This program performs sentiment analysis on YouTube comments. It filters comments based on a specific set of keywords and emojis relevant to the topic, then analyzes the sentiment of the filtered comments using TextBlob. The sentiment analysis results, including sentiment distribution and trends over time, are visualized and saved to a new CSV file.

---

**Usage**

* Ensure your CSV file containing the cleaned and translated comments is correctly formatted and saved in the specified location. This file should be the output from the previous data cleaning and translation steps.
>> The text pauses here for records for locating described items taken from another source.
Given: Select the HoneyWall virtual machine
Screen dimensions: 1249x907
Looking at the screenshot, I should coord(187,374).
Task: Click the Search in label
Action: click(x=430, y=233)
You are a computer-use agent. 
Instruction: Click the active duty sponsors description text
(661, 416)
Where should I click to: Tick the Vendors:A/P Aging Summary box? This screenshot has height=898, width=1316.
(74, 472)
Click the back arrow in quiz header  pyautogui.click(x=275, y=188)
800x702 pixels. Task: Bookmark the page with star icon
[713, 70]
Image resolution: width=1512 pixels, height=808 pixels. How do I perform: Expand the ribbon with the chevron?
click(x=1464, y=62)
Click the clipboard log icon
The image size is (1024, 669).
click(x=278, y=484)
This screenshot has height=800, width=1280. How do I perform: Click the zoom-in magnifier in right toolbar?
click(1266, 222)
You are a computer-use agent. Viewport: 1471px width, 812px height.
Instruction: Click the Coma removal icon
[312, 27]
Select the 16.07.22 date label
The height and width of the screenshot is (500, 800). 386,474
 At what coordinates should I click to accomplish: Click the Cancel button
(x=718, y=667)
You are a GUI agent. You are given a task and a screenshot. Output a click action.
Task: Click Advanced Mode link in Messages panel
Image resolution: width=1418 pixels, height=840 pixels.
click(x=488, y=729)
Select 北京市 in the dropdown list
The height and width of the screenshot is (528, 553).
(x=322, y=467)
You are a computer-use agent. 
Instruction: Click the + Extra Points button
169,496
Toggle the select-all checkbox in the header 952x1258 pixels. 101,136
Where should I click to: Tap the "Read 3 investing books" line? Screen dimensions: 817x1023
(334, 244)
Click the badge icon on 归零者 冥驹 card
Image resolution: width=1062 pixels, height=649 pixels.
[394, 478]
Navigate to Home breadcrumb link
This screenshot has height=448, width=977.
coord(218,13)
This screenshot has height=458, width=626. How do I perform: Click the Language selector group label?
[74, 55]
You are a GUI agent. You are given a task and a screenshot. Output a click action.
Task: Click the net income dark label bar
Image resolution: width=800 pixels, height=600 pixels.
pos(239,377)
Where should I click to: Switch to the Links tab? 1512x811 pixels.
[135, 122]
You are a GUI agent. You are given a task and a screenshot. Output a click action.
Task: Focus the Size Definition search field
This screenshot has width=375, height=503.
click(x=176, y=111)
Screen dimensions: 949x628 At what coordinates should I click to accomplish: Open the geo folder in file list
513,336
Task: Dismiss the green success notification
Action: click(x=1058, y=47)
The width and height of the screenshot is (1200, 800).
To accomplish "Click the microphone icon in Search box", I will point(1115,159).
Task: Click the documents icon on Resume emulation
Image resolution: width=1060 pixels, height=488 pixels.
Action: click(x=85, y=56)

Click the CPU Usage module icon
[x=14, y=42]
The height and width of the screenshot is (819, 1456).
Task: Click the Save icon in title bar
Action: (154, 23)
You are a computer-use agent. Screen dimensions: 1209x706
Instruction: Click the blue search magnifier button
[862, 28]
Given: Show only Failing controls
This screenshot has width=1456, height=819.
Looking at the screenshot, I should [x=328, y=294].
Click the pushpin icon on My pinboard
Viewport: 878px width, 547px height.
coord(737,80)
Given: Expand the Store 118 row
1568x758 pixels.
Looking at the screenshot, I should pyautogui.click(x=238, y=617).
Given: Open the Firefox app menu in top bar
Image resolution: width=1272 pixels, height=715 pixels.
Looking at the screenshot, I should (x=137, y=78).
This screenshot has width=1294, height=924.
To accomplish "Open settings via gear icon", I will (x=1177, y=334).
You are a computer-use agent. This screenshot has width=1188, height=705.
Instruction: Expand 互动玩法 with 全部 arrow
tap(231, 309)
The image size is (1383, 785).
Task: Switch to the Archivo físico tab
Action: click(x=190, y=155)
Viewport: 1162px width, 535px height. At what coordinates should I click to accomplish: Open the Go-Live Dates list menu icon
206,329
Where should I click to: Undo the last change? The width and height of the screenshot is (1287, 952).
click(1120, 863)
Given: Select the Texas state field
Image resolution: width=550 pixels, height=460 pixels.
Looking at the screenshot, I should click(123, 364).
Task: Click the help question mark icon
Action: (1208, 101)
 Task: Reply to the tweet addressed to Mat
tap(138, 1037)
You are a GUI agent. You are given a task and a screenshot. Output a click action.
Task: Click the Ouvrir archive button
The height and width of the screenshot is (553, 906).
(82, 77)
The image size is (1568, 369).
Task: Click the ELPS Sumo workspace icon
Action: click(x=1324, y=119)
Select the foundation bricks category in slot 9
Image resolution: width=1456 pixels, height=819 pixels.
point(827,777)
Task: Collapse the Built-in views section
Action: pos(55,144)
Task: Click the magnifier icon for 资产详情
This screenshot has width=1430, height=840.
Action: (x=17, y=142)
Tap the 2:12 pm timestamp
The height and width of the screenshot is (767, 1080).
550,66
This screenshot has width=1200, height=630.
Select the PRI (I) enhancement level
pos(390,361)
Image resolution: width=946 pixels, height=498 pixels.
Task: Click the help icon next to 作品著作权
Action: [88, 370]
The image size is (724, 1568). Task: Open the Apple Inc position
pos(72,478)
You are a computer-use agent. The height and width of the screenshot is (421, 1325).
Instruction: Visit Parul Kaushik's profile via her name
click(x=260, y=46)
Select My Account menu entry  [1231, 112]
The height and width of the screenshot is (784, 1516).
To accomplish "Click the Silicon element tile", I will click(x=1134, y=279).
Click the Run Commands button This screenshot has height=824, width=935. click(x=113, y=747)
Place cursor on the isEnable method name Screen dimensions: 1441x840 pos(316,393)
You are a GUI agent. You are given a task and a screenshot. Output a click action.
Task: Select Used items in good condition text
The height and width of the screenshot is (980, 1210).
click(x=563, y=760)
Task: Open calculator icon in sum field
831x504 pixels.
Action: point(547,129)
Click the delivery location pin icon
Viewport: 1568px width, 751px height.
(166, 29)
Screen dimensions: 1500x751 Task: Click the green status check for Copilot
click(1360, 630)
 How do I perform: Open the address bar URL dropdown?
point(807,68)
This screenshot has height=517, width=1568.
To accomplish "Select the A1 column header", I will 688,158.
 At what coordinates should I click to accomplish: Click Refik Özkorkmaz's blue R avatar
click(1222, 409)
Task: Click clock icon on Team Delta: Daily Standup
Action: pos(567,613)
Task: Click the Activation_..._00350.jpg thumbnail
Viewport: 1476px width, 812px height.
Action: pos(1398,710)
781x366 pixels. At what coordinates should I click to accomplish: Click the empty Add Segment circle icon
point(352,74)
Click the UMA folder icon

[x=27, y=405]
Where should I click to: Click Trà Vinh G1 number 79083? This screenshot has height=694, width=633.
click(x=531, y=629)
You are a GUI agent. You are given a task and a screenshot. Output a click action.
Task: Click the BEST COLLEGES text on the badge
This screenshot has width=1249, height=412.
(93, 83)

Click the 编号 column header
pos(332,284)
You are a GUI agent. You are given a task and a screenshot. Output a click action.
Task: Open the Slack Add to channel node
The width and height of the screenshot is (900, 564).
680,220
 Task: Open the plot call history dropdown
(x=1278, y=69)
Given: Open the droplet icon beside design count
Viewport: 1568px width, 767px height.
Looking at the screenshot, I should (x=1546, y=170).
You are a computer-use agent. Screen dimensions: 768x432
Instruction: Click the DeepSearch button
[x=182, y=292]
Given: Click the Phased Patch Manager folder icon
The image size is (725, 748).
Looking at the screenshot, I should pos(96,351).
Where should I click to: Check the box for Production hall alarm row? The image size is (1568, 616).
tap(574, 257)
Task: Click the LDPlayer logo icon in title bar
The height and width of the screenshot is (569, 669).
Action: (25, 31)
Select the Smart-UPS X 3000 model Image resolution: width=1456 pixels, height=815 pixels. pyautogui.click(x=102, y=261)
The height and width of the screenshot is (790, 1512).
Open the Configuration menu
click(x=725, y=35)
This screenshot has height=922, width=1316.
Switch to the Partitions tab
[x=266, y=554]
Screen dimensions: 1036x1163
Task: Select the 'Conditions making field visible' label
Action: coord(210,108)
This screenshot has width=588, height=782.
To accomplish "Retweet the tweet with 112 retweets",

* Replace the file_path variable value in the code with the path to your CSV file. Make sure the file path is correctly specified to avoid file not found errors.

* Create an extensive keyword list specific to your topic. This list is crucial for filtering relevant comments. It is recommended to use a minimum of 150 keywords.

* Execute the program in a Python environment such as Google Colab, Jupyter Notebook, or any local Python environment.

* The program will read the CSV file, filter comments based on the keyword list, perform sentiment analysis, and save the results to a new CSV file.

---

**Notes**

* The keyword list is essential for filtering relevant comments. Customize the keywords list in the code to match your specific research topic.

* The program includes a basic dictionary for emoji sentiment. Expand or modify the emoji_sentiment_dict as needed for your analysis.

* The sentiment analysis is conducted using TextBlob, which provides polarity (positive/negative) and subjectivity (objective/subjective) scores for each comment.


---

**Potential Errors and Fixes**

* Ensure the file path to the CSV file is correct. Verify that the file exists at the specified location.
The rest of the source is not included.